I went to a physio for a twisted ankle, and was informed there was nothing that they could do with it, then they booked me in for three more appointments, I told them I wasn't coming back if there was nothing they could do, was then told they would inform ACC I refused treatment.

WTF?

Seriously.WTF?
Metla (12)
819236 2009-10-12 00:48:00 What bad investments?

The sharemarket went down and has now recovered. The ACC investment team usually outperformed the other funds so their recovery may have been better than average.

Rubbish, it is nowhere near back to what it was. Look at telecom, ackland airport, rakkon, ryman, vector, fletcher, all are well below what they were. ACC has lost a lot of our money, gambling on the NZ sharemarket
robbyp (2751)
819237 2009-10-12 01:01:00 Maybe someone forgot something... The biggest of ACC's customers are people who hurt themselves playing sports.

Maybe someone could dig up some statistics so we can have a look and see what percentage are from sport-related injuries. That'll be the biggest shocker in there.

It's one thing when a guy falls off the roof by accident (NOT NEGLIGENCE - that is something else entirely) but a totally different thing when I guy goes out to play rugby and hurts his back... Or some a$$hole who decides to drive drunk, ends up a cripple (or cripples someone) and the rest of us pay.

Physio has become a joke. 5 sessions for a twisted ankle? I think not.
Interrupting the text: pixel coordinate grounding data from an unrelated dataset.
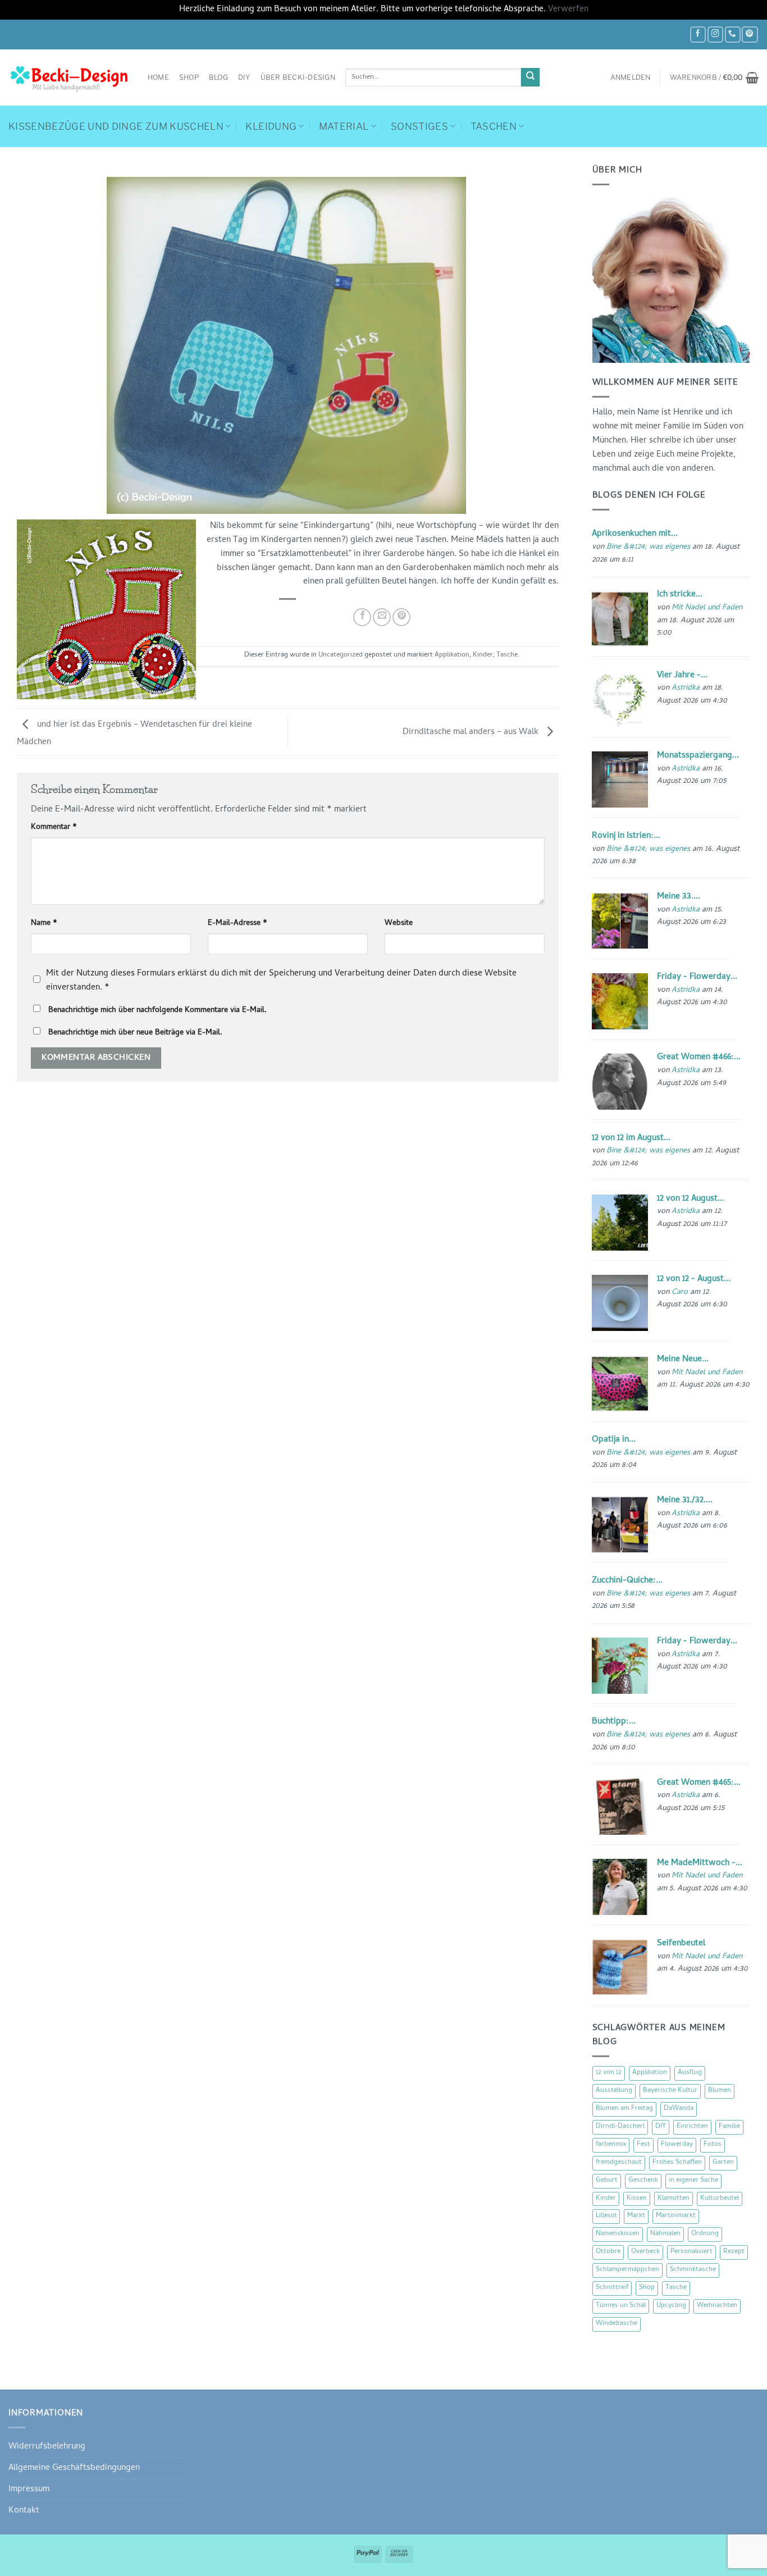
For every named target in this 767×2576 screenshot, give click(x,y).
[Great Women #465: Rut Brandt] (620, 1807)
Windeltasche (616, 2323)
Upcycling (671, 2305)
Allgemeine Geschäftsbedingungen (74, 2468)
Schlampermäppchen (627, 2270)
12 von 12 (609, 2072)
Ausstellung (614, 2090)
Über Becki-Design (298, 77)
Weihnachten (717, 2305)
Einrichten (692, 2126)
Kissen (637, 2198)
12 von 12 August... (690, 1199)
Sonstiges (419, 126)
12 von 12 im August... (631, 1138)
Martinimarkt (676, 2216)
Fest (643, 2144)
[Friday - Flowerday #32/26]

Yes I think sport injuries are almost self inflicted, as you will always get injured eventally. They should at least have to pay higher pemiums, due to the high risk. How about that guy with no legs, who climbed everest. He came back to NZ and required heaps of medical attention on his stumps, and that was self inflicted.
robbyp (2751)
819238 2009-10-12 01:15:00 I wonder how much the pyshio bill is, maybe they could email you a utube type pyshio vid and you could do the pyshio at home.
The total cost would be to pay 1 person say $12.00 a hour to send out the email
prefect (6291)
819239 2009-10-12 04:43:00 Im with you a 100% Cato.
When I was a young fella involved in a risky sport we took out insurance either weekly or monthly (Cant remember which) but a guy used to come around work and sign us up and collect the premium.
Home accidents, work accidents, fine.
Engaging in known risk sports like mountain climbing and rugby to name a few. No way.
tut (12033)
819240 2009-10-12 05:08:00 The only sports insurance I took out was for "Couch Rugby"

Ken :lol::lol:
kenj (9738)
819241 2009-10-12 05:28:00 Anyone remember of the case where there was a guy who claimed ACC for injuries he said prevented him from doing any physical work, but got video taped chopping wood?

Well, hang those kinds of people and exhibit their carcasses to other would-be bludgers. Oughta do the trick!
qazwsxokmijn (102)
819242 2009-10-12 05:45:00 I know a mate, mid nineties, he was pissed as, we had just finished a gymnastics competition. Injured himself doing back flips for drinks at a pub.... the_bogan (9949)
819243 2009-10-12 06:56:00 Only good Bradford was the van made by Jowett.
My god ! What have you been drinking? Does it glow in the dark? ;)

As I recall it made a good cement vibrator, but only briefly.The Lucas was the good bit of the Bradford. The engine appears to have been made along the lines of an inferior compressor as fabricated by a high school cooking class. Possibly the best thing was that bits of the body fell off as the engine power reduced, keeping the power-to-weight ratio pretty steady at 0.001:1 while the brakes improved rapidly to approach pathetic. They were recipients of many humorous pranks in hotel car parks, but none of these could approach the one which resulted in the owner buying it.

Probably one of the last vehicles made that would have benefited from borer treatment.

Of course, by comparison with politicians of the same name, they look good viewed through the bottom of a whisky bottle, but then the same comparison makes almost anything look bright.